OPIS ZADANIA
Napisz dalszy ciąg tekstu o Grandinote CELIO, zaczynając tuż po jego ostatnim zdaniu.

PODANY TEKST
Powierzchowność i wnętrze

   Grandinote CELIO odznacza się powierzchownością charakterystyczną dla swojej firmy, tzn. został owinięty prostopadłościenną blachą o zaokrąglonych narożach. Nic to innego jak znany od bardzo dawna schemat osłon urządzeń profesjonalnych, typu spawarki czy prostowniki. Dekiel od przodu, dekiel od tyłu, pomiędzy jamnik z blachy. CELIO, ma się rozumieć, fakturę ma na swej blasze lepszą, w postaci głębokiej czerni grubo kładzionego lakieru i starannego malunku frontu, gdzie w tradycyjnym dla jego witryn sprzętowych  białym obramowaniu widzimy symbol marki – stylizowaną dużą nutę – poniżej czerwoną lampkę aktywności, najniżej biały napis GRANDINOTE CELIO.

    Obudowę znaczą na wierzchu szczeliny wentylacyjne, ale jedynie za połową, bo urządzenie (w odróżnieniu do swojej marki wzmacniaczy) prawie się nie rozgrzewa; poza tym to tam z tyłu pracują tranzystory.

    Odnośnie spraw prądowych odnotujmy producencką uwagę, proszącą by uruchamiać CELIO nie później niż pół godziny przed planowanym odsłuchem, a najlepiej w ogóle go z prądu nie wyłączać, chyba że wybieramy się gdzieś na dłużej.  

    Czerwono podświetlany włącznik ulokowano z tyłu, tam także dwa rodzaje gniazd we/wy dla interkonektów i dwa zaciski uziemienia. Z tym, że obsługa poprzez łącza RCA jest jak najbardziej kompletna – do jednej pary wchodzimy kablem od ramienia, przez drugą wychodzimy do wzmacniacza. Natomiast gniazda XLR to połówkowy zestaw pojedynczych wejścia i wyjścia – aby się symetrycznie obsłużyć, potrzebowali będziemy dwóch Grandinote CELIO, po jednym dla kanału. Co nie jest czymś od rzeczy, w sytuacji gdy wzmacniacze tej marki są rzeczywiście, a nie tylko z nazwy, symetryczne. Ale czy takie podwojenie poprawia, tego nie mogłem sprawdzić przy pojedynczym egzemplarzu. Nie ma się jednak co dziwić samej tej symetryczności; aczkolwiek tak nieczęsto spotykanej, że nawet ogromny, dzielony Ayon Spheris Phono wejściowych gniazd symetrycznych nie ma. Tym niemniej kable symetryczne dla gramofonowych ramion istnieją, choćby japoński JELCO TK-506 DIN-XLR-W.

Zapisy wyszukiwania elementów

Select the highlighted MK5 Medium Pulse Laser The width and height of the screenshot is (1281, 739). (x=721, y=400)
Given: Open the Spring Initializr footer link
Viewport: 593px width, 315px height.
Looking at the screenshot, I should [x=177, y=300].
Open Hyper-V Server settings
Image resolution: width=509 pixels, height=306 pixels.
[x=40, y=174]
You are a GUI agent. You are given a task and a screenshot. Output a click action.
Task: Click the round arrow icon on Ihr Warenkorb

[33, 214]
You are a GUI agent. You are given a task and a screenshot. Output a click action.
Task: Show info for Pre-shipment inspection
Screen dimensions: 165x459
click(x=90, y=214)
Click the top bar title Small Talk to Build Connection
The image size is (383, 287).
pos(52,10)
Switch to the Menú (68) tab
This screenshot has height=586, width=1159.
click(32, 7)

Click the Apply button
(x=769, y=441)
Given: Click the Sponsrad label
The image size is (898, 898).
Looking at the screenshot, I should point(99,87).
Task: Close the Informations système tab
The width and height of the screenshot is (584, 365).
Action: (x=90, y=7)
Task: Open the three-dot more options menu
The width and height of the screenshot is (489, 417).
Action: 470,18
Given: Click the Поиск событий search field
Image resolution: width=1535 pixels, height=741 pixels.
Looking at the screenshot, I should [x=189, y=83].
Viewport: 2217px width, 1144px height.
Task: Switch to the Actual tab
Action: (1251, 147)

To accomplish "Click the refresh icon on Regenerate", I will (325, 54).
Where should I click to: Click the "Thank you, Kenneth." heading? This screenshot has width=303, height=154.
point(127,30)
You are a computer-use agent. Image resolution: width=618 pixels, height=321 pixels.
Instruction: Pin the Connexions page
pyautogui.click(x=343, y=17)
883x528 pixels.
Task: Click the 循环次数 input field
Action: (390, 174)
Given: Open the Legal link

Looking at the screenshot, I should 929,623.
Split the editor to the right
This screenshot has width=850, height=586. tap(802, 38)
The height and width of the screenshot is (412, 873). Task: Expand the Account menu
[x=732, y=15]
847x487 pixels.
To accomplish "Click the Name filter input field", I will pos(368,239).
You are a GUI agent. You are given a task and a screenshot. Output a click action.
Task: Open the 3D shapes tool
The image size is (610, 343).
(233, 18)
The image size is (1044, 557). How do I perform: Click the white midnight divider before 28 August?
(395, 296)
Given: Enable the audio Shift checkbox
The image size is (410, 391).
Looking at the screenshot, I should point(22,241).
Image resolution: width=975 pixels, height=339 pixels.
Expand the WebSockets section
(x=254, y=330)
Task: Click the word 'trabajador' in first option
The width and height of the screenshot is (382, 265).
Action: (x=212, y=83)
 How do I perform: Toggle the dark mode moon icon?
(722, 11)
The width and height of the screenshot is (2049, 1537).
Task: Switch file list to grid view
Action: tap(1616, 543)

WYNIK
    Sprawdzenie podwojenia w układzie symetrycznym nie mogło dojść do skutku, wypróbowałem natomiast, zgodnie z zaleceniem instrukcji, obydwa złącza uziemienia, z których jedno prowadzi do obudowy, drugie do elektroniki wewnętrznej. Należy sobie wybrać, które działa skuteczniej (tzn. lepiej tłumi przydźwięk); u mnie to było GND1. Prócz tego jest tam z tyłu trójbolcowy wtyk zasilania, a przede wszystkim dwa stronami okienka, z pięcioma każde suwaczkami dół-góra regulatorów ustawień, dzięki którym, posiłkując się nadrukami prezentującymi kombinacje ustawień, możemy dopasowyać się do impedancji wkładki szerokim wachlarzem wartości: 10/20/30/50/100/200/300/500/1000/47000 Ω, z których tylko ostatnia jest dla tych typu MM, a pozostałe dla MC. Taka ilość nie jest wcale na wyrost, warto się dopasować dokładnie, mimo iż producenci wkładek nieraz traktują temat swobodnie, dopuszczają duże rozrzuty. W przypadku używanej w teście ZYX Ultimate było to na papierze luźno rzucone „powyżej 100 Ω”, ale jedynie równe sto tak naprawdę pasowało, przy innych ustawieniach pojawiały się deformacje. Pojawiały się z dużą szkodą, jako że sam przedwzmacniacz jest wybitny, i to pod wieloma względami.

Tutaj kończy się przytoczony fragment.